__Exercise task__:
Repeat the records word for word, starting at the line that contains "This screenshot has" and ending at the last line of the records. Leave the pictures out of your answer.

**** Dataset entries ****

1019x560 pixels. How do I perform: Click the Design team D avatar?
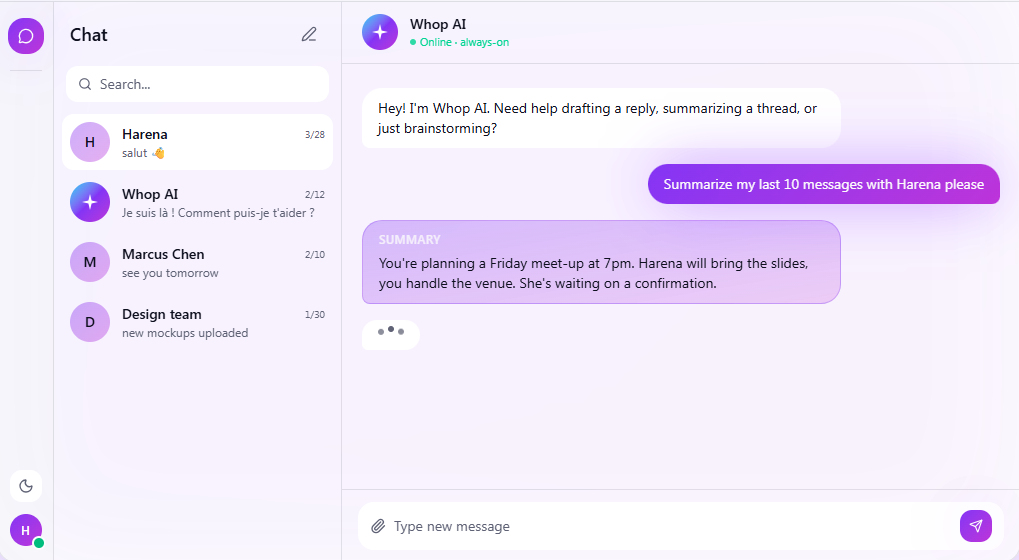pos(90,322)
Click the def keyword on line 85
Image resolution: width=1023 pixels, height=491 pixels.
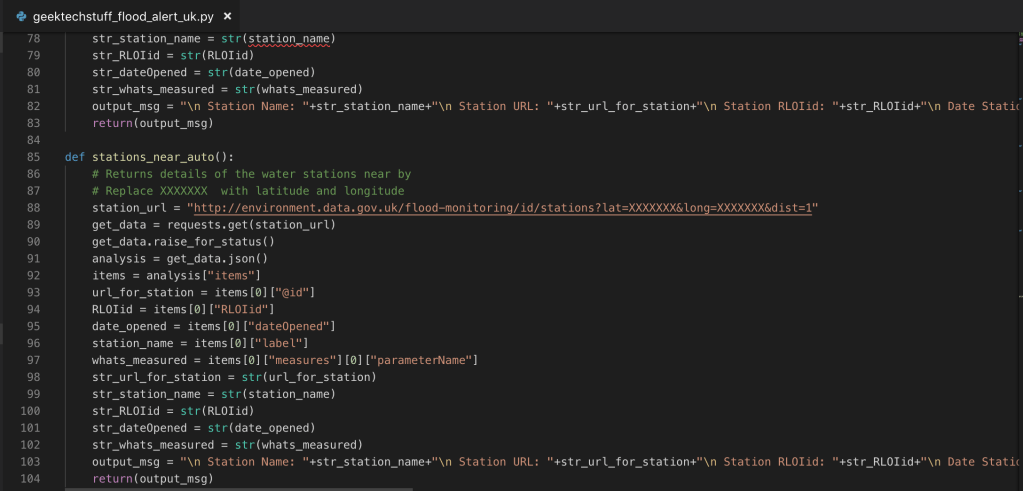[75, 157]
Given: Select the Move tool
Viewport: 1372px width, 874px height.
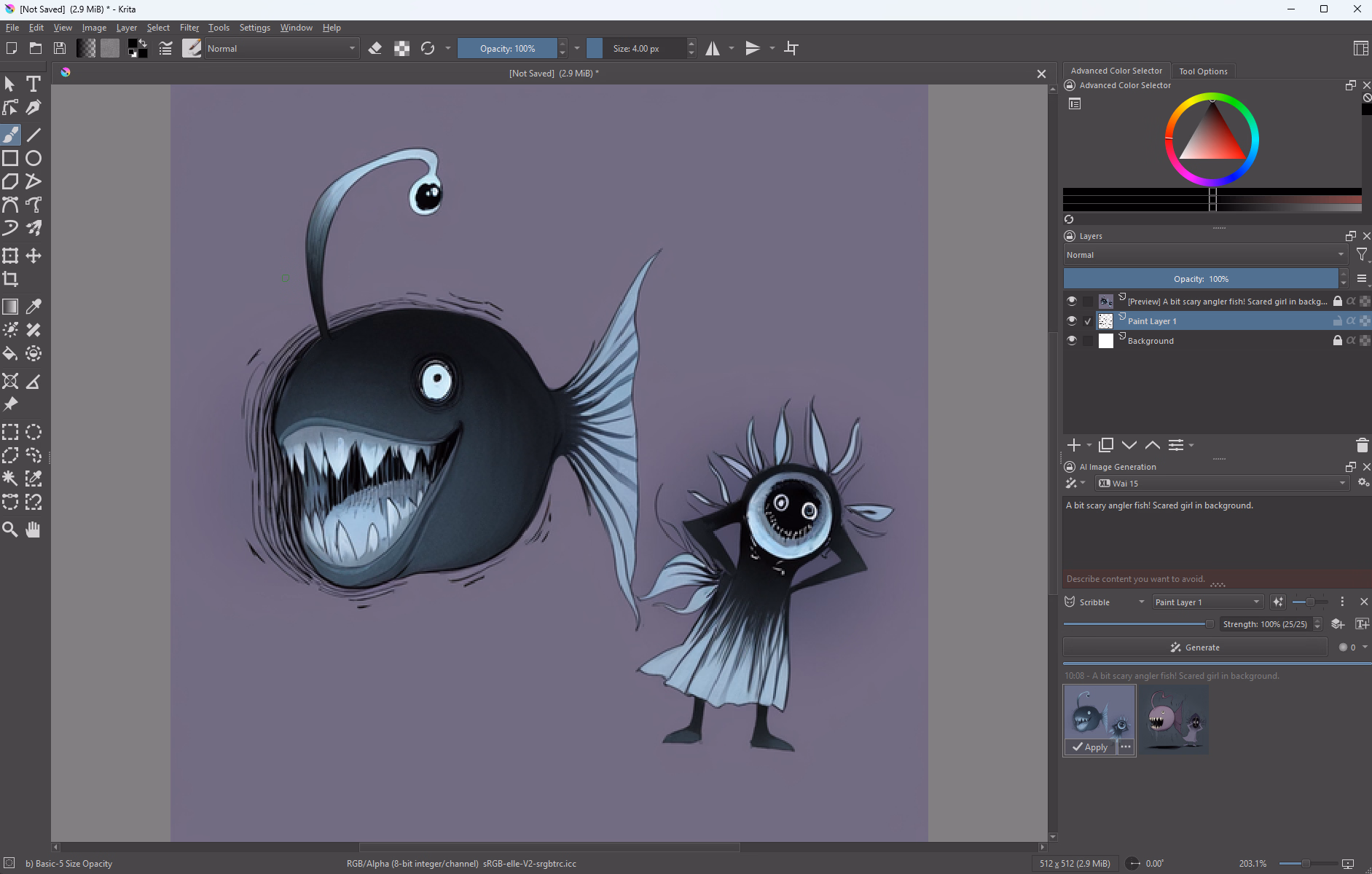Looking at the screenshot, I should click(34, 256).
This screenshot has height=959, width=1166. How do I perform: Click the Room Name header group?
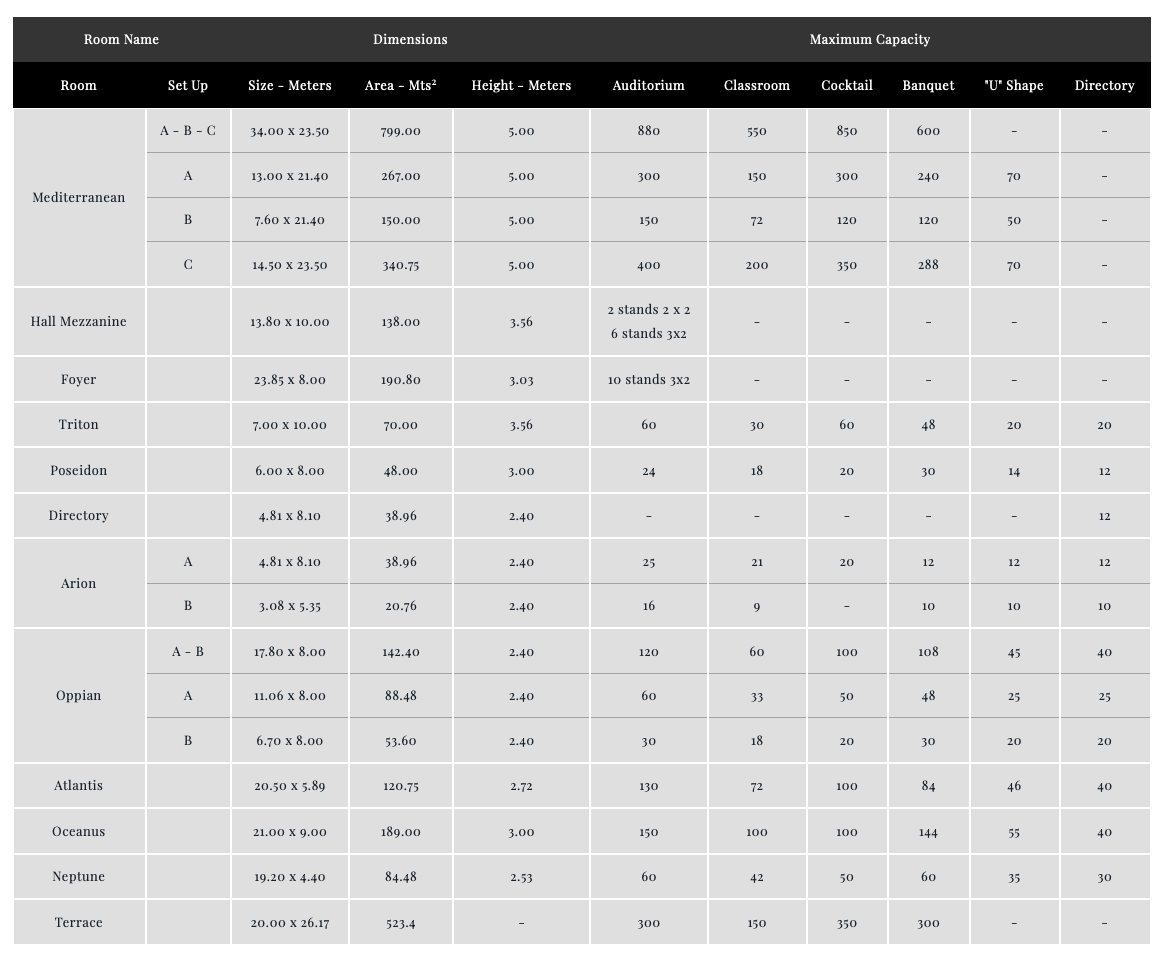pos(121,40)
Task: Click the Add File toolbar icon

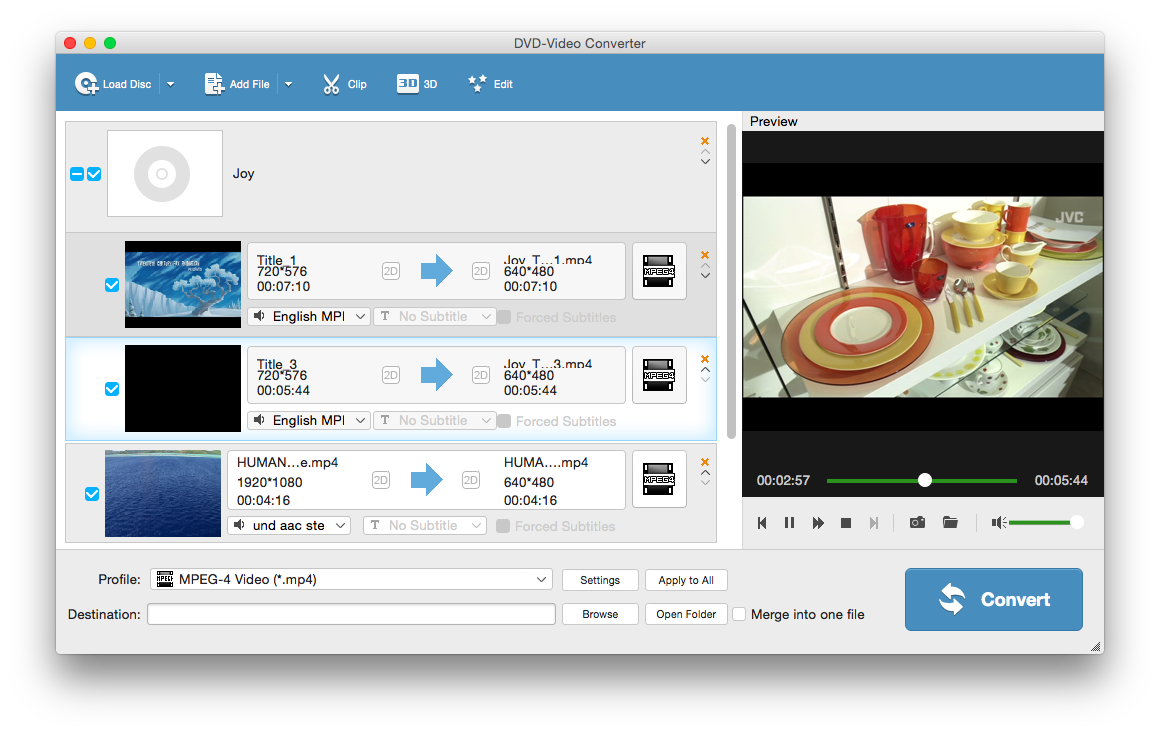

****

__Correct result__:
This screenshot has height=959, width=1166. How do I perform: Click the Room Name header group?
pos(121,40)
Task: Click the Add File toolbar icon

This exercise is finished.